JITModelWrapper provides zero-copy model sharing for TorchScript (compiled) models. It supports both task-based and actor-based execution modes, similar to ModelWrapper but works with torch.jit.ScriptModule objects instead of nn.Module objects.

API Reference

JITModelWrapper

A unified wrapper that supports both task and actor execution modes for TorchScript models.

Task Mode

For task-based inference with TorchScript models:

from ray_zerocopy import JITModelWrapper

# Compile your model
jit_model = torch.jit.trace(model, example_input)

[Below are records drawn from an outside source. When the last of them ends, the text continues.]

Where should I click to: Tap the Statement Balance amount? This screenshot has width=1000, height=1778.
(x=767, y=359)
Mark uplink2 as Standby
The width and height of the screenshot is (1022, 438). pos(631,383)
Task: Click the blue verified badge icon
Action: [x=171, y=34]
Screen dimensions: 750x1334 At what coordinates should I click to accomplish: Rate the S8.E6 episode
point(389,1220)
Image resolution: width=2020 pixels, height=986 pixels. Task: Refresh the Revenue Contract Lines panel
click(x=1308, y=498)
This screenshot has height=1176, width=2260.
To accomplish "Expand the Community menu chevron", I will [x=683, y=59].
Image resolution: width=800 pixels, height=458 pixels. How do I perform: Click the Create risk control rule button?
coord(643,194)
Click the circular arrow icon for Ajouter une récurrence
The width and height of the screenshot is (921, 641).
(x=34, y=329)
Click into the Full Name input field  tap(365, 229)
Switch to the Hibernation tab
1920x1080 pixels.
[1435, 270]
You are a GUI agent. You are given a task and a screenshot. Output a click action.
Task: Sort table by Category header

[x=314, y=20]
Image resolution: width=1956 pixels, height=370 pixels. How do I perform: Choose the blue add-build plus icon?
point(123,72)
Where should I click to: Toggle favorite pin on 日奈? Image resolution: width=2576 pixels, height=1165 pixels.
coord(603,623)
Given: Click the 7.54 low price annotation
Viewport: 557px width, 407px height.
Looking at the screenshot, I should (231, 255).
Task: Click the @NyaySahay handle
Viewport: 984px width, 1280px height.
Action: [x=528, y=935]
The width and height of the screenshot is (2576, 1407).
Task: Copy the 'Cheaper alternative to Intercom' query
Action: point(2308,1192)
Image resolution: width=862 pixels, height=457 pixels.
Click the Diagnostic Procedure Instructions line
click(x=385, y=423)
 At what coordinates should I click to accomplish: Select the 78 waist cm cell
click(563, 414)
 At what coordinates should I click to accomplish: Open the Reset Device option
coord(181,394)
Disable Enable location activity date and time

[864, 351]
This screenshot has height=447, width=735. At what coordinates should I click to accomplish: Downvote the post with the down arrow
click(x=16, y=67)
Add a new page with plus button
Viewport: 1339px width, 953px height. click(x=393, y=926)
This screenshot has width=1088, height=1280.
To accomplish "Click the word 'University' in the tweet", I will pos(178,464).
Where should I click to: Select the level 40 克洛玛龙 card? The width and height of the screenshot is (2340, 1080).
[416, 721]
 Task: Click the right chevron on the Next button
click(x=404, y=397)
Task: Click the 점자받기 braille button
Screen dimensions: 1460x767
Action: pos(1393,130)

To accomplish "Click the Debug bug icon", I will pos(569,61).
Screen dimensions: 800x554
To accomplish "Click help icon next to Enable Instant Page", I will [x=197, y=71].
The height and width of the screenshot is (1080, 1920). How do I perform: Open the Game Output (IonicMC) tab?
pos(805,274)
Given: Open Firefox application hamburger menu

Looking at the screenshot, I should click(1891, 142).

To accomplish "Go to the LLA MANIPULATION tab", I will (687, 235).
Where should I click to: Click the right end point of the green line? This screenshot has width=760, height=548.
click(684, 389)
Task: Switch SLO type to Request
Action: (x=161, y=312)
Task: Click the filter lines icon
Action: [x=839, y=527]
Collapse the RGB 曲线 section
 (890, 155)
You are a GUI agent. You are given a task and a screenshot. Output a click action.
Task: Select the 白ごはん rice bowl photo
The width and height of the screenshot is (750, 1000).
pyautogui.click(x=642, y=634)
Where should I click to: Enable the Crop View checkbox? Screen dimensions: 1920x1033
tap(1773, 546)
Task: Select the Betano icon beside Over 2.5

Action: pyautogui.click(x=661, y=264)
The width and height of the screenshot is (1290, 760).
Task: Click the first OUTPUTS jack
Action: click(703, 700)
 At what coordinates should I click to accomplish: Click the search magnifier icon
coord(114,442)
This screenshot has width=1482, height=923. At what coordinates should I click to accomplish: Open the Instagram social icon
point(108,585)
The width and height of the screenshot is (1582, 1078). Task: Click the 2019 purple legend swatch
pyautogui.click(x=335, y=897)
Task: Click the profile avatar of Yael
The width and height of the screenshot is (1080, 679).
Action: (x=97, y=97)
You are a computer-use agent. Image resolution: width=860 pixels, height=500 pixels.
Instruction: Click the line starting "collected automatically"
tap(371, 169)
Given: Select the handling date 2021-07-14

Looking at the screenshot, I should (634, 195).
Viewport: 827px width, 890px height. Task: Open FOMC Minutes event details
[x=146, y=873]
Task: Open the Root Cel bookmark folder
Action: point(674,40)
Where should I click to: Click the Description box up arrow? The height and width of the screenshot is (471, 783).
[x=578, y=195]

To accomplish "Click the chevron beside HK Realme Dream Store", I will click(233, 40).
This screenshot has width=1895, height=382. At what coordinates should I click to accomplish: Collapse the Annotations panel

# Wrap for task-based execution (immediate use)
wrapped = JITModelWrapper.for_tasks(jit_model)
result = wrapped(data)  # Each call spawns a Ray task

Or using from_model():

wrapper = JITModelWrapper.from_model(jit_model, mode="task")
wrapped = wrapper.load()
result = wrapped(data)

Actor Mode

For actor-based inference with TorchScript models:

from ray_zerocopy import JITModelWrapper

# Compile your model
jit_model = torch.jit.trace(model, example_input)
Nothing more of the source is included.